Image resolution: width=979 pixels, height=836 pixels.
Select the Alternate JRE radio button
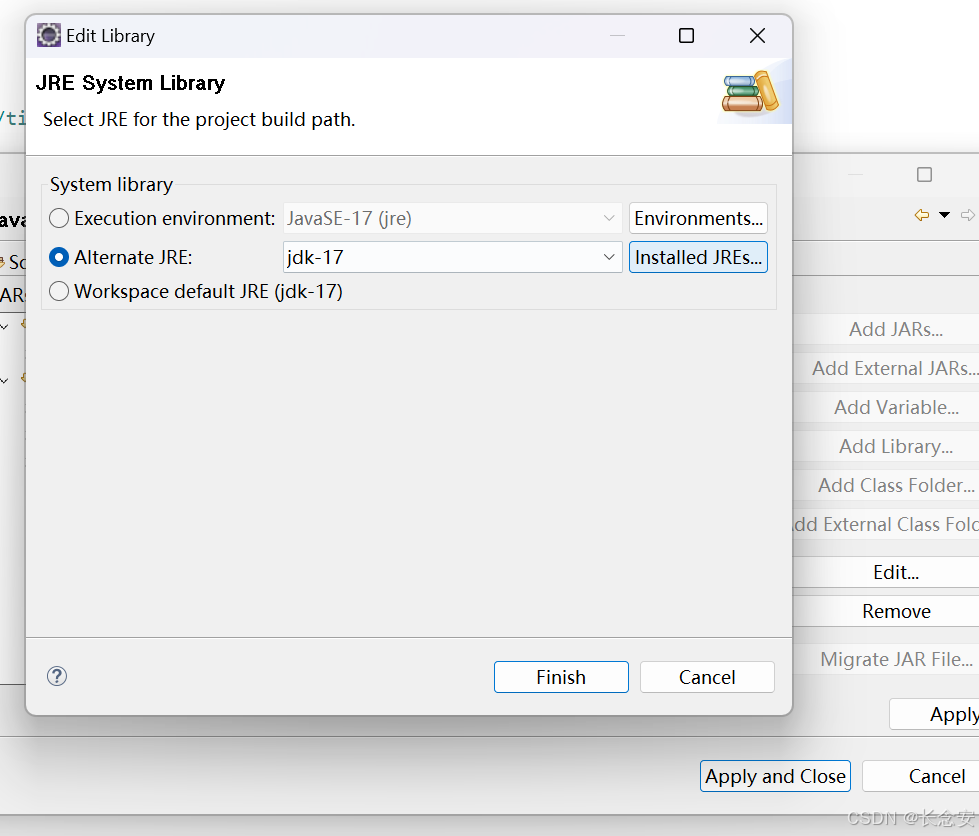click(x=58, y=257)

● ● ● ●

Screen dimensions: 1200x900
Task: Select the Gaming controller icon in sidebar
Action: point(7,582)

● ● ● ●

Repeat the rows beginning with the line containing "Screen dimensions: 1200x900" and ending with the line containing "Action: point(7,582)", including both of those lines.

Screen dimensions: 1200x900
Task: Select the Gaming controller icon in sidebar
Action: point(7,582)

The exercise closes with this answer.